*** Opening MATERIAL FOR THIS EXERCISE ***
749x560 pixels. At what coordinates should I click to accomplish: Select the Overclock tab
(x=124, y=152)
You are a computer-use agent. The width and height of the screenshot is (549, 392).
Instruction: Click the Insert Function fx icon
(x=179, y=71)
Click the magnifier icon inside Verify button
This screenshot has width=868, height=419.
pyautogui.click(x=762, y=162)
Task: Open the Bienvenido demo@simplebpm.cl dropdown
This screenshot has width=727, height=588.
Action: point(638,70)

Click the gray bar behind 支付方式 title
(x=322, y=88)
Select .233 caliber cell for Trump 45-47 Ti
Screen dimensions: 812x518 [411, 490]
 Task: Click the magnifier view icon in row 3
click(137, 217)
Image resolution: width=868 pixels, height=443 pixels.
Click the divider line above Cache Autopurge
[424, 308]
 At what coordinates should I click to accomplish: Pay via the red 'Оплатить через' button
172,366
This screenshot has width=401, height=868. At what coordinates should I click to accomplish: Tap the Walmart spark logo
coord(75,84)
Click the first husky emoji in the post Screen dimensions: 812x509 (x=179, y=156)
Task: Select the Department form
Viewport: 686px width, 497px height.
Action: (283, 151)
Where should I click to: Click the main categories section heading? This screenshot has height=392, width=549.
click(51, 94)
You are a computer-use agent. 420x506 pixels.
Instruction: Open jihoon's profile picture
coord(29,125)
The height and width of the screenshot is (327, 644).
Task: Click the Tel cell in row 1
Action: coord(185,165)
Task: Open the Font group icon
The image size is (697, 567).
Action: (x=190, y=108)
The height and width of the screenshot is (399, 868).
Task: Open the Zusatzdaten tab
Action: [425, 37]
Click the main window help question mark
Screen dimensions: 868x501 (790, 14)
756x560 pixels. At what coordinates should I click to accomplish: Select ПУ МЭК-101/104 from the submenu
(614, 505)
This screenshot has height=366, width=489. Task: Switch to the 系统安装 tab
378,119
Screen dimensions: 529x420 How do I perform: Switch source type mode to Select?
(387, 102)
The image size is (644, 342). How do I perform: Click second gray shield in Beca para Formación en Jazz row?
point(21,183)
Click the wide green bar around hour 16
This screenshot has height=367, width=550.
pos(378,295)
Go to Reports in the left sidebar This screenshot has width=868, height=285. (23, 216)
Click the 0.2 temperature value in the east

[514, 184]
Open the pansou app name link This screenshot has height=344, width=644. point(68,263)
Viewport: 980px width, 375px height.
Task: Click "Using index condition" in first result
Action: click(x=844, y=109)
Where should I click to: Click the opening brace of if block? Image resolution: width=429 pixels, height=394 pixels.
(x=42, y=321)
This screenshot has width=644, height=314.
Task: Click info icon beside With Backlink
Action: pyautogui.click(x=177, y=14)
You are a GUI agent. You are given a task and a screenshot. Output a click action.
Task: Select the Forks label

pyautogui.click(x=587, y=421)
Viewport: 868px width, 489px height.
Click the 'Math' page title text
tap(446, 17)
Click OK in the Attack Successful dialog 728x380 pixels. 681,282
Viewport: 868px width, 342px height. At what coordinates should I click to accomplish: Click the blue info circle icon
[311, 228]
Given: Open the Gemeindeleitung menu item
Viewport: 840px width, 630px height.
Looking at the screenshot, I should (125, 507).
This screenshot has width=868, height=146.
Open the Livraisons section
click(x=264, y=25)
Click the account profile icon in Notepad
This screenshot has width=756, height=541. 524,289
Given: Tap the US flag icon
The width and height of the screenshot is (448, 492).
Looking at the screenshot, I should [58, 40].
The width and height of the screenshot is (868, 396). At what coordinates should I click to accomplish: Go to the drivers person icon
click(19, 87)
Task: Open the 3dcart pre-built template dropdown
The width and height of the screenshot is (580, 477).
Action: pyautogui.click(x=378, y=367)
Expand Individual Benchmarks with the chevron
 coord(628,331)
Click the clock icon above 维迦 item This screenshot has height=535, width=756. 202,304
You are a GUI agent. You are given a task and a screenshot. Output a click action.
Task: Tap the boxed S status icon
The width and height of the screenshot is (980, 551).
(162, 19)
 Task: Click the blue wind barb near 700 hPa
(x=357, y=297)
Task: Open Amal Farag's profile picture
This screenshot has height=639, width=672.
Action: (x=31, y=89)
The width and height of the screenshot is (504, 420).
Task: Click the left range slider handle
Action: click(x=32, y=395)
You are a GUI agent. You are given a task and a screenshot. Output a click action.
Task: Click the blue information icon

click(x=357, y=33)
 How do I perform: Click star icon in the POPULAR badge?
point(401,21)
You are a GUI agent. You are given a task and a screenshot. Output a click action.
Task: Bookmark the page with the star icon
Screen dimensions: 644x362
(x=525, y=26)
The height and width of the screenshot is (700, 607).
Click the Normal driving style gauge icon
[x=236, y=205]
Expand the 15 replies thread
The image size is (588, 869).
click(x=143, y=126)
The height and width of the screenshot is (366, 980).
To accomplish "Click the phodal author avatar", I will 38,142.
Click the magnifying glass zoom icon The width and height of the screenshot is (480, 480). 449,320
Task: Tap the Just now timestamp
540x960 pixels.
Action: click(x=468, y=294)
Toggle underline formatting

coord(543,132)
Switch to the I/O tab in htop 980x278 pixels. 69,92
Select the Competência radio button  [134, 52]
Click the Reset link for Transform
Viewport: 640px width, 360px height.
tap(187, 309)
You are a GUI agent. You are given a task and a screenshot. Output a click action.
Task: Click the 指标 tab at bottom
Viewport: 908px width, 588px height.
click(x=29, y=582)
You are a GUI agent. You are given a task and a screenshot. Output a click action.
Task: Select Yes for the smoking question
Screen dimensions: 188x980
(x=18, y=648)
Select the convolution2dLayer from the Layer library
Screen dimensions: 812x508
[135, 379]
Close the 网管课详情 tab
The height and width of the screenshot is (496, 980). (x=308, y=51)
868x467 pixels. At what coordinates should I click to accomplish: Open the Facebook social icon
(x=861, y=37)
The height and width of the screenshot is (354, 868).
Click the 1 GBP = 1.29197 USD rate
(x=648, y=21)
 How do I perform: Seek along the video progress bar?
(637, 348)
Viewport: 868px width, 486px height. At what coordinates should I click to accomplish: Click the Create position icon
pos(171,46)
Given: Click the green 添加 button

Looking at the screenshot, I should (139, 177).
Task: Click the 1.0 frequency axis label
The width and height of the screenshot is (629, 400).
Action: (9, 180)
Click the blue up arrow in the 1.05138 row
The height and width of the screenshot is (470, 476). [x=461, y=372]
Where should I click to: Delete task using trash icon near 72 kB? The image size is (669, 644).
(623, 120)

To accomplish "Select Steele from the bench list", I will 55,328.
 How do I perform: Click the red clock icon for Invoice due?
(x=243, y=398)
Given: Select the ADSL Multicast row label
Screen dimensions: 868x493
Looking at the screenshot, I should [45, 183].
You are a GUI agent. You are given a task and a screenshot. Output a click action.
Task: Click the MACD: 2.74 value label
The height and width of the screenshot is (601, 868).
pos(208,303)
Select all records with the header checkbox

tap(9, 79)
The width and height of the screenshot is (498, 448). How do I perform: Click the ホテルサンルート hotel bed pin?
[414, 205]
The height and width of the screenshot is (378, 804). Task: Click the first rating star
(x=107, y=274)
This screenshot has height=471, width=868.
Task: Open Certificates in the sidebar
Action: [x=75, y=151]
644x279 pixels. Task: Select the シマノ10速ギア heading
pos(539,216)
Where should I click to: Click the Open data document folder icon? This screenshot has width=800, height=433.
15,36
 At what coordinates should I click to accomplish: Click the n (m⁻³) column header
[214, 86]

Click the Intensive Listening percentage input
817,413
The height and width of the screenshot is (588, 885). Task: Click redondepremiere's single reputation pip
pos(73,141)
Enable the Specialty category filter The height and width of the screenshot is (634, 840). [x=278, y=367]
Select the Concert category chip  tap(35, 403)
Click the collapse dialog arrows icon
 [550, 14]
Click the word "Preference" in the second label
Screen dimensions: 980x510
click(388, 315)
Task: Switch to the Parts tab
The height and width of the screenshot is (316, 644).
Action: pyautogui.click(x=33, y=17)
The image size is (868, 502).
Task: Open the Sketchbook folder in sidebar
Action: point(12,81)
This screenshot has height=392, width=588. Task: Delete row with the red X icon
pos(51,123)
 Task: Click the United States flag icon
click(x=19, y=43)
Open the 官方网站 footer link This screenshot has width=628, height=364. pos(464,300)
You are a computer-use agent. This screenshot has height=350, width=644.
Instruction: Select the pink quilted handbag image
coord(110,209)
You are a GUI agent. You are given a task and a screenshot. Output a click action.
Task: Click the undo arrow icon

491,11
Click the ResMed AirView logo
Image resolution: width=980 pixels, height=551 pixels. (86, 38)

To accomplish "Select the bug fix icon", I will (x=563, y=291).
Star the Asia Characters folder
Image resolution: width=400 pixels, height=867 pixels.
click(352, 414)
*** Closing MATERIAL FOR THIS EXERCISE ***
- [WHAT YOU HAVE TO DO] Retype exactly the lines of the data above, starting at its first line and finishing with the line that has "Task: Open the Bienvenido" in it.

- [TASK ANSWER]
749x560 pixels. At what coordinates should I click to accomplish: Select the Overclock tab
(x=124, y=152)
You are a computer-use agent. The width and height of the screenshot is (549, 392).
Instruction: Click the Insert Function fx icon
(x=179, y=71)
Click the magnifier icon inside Verify button
This screenshot has width=868, height=419.
pyautogui.click(x=762, y=162)
Task: Open the Bienvenido demo@simplebpm.cl dropdown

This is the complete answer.